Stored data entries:
━━━━━━

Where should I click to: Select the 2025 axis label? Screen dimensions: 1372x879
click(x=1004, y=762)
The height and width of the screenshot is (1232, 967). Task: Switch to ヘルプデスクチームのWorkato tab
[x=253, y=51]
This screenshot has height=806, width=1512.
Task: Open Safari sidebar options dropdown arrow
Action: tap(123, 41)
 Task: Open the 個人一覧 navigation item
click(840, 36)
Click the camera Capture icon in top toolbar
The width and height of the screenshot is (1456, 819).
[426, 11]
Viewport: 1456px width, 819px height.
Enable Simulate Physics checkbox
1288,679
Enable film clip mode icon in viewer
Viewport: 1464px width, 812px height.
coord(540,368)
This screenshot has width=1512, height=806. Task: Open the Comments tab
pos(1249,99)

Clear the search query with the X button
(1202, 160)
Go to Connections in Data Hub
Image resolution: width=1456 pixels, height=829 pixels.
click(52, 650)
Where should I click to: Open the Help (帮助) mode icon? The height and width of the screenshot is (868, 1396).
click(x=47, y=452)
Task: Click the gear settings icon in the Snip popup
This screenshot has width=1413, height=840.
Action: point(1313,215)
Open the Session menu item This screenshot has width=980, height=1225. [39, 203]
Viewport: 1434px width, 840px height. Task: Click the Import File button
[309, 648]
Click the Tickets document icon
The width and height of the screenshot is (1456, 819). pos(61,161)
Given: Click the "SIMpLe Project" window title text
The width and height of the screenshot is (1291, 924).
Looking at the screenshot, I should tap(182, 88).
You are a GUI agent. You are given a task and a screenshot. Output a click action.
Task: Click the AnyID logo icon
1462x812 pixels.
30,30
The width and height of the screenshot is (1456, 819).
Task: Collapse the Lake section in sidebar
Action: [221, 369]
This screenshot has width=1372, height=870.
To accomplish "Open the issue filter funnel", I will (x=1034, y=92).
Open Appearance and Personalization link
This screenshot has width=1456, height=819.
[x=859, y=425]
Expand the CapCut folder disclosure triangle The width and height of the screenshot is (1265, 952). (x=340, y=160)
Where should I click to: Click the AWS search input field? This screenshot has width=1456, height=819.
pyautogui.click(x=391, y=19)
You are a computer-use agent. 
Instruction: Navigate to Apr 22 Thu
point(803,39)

━━━━━━

**What needs to be done**
Count how many lines of the data include the word "agent". Your reply should be that number alone.

**Finished task**
2